#### Your assignment:
Collect every line below that contains the word "text".

○ ○ ○ ○

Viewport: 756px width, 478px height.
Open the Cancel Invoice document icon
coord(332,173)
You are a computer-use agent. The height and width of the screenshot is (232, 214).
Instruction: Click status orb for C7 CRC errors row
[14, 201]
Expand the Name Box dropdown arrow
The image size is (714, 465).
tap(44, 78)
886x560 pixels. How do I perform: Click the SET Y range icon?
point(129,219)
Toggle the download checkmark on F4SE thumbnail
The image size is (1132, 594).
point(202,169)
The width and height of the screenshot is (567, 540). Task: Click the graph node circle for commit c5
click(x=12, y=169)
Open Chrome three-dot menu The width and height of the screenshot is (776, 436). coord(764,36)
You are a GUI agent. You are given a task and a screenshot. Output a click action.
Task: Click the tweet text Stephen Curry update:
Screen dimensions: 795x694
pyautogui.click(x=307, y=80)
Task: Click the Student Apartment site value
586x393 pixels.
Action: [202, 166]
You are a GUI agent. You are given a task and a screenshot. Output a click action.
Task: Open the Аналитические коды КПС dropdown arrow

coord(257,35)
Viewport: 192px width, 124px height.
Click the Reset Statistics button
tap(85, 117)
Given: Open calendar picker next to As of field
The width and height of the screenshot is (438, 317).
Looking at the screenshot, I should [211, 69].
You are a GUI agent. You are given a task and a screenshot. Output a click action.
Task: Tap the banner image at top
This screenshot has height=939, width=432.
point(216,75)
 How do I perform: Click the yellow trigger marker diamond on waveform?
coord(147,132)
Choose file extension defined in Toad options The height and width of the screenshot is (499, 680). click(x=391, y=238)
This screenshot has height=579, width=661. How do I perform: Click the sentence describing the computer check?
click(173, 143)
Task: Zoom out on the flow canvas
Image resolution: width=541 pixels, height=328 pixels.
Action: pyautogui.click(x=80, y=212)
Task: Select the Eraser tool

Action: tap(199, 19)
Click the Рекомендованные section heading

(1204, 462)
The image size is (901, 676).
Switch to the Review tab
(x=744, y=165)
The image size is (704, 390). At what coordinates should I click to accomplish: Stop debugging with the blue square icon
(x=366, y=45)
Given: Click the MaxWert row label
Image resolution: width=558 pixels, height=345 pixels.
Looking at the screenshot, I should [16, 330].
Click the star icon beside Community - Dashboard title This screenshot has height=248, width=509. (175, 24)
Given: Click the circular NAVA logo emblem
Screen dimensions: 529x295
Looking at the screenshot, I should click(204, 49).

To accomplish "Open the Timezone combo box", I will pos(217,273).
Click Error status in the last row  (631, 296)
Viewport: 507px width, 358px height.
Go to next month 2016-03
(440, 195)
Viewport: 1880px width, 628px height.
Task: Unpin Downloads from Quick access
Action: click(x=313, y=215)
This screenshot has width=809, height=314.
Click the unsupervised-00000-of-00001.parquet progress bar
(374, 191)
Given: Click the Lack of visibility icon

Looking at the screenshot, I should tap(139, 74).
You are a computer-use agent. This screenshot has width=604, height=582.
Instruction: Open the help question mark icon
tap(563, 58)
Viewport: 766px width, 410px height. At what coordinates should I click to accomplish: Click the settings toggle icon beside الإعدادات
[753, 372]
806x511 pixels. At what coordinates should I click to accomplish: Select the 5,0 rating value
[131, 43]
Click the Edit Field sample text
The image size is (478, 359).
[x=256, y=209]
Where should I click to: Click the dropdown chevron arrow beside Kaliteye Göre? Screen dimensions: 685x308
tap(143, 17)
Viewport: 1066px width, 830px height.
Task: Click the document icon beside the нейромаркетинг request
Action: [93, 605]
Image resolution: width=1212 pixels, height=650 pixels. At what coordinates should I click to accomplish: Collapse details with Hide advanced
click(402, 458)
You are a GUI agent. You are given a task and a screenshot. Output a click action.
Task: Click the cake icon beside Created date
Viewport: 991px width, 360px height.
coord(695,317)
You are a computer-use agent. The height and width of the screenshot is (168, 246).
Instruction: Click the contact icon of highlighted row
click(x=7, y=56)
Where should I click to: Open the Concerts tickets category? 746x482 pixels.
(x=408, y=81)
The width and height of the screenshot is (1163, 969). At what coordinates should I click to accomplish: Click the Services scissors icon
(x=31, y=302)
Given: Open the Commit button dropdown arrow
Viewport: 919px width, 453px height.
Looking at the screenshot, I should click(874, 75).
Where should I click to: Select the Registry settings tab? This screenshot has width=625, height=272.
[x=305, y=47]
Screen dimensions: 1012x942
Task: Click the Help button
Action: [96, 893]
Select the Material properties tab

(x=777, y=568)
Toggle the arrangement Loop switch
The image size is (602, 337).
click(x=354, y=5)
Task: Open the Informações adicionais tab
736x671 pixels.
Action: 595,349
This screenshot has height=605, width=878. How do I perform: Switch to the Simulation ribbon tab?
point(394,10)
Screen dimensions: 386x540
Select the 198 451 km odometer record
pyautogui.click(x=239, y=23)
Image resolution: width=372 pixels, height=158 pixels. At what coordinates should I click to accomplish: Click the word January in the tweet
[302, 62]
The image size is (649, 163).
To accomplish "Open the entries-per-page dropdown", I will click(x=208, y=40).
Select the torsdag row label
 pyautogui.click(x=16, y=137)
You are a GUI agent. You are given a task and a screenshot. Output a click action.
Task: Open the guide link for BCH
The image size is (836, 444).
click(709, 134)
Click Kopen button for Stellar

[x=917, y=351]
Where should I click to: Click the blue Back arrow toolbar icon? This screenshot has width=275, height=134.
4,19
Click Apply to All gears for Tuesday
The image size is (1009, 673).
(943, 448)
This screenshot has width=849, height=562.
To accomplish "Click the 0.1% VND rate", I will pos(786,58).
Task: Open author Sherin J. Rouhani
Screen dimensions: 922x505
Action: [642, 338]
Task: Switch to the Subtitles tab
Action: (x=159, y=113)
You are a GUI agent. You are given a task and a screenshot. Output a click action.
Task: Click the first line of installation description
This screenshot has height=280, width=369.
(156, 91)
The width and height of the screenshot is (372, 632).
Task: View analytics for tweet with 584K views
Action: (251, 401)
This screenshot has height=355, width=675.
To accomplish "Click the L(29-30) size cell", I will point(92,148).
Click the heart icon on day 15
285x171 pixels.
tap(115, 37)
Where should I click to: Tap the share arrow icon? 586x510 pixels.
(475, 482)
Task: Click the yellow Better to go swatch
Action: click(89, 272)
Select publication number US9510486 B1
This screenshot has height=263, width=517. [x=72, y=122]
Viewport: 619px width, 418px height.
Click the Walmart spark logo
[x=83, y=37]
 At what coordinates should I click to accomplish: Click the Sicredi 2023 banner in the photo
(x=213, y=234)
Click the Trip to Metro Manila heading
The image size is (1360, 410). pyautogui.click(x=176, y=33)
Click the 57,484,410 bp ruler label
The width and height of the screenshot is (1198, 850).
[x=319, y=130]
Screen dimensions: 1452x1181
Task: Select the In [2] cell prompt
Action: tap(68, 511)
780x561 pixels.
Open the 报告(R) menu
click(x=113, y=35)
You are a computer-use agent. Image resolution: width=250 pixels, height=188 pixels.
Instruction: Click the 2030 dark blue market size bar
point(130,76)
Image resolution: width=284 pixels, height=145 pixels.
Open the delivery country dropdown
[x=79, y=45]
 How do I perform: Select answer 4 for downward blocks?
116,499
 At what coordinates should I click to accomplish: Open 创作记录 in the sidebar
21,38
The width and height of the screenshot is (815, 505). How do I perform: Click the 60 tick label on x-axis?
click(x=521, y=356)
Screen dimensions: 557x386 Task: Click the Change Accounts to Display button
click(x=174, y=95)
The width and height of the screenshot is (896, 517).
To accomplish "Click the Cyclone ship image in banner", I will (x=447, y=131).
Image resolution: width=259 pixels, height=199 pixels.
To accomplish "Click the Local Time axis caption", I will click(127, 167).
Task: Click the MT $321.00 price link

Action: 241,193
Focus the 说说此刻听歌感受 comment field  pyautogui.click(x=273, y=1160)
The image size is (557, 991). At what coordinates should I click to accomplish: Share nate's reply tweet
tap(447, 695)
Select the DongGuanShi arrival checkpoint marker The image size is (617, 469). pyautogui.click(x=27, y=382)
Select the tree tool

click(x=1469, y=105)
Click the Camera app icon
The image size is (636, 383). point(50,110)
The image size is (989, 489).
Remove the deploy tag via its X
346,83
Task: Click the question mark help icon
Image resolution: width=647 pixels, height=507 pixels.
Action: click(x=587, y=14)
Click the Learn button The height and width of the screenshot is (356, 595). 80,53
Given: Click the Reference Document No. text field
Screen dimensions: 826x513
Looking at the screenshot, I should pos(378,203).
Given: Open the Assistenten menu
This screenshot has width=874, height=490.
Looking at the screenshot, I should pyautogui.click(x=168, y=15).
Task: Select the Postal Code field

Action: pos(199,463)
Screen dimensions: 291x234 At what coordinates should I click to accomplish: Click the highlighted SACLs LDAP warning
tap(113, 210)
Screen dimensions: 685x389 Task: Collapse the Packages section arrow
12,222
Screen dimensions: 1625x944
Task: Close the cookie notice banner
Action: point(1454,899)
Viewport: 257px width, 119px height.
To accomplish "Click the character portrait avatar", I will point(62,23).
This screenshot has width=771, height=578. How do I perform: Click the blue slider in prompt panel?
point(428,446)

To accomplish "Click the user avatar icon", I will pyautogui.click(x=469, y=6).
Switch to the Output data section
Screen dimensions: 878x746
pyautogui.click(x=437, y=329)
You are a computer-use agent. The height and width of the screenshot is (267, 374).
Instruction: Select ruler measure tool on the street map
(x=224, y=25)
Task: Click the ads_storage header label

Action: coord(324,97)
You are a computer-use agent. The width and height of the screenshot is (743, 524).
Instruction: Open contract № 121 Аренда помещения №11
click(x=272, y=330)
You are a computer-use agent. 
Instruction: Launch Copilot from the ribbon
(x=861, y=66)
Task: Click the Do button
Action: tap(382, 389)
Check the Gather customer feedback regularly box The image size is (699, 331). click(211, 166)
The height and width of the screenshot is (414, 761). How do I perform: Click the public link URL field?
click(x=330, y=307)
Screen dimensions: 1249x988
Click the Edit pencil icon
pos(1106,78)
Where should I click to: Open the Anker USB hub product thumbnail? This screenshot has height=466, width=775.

○ ○ ○ ○

#### Solution:
Task: Click the tweet text Stephen Curry update:
Click the Edit Field sample text
Given: Click the Reference Document No. text field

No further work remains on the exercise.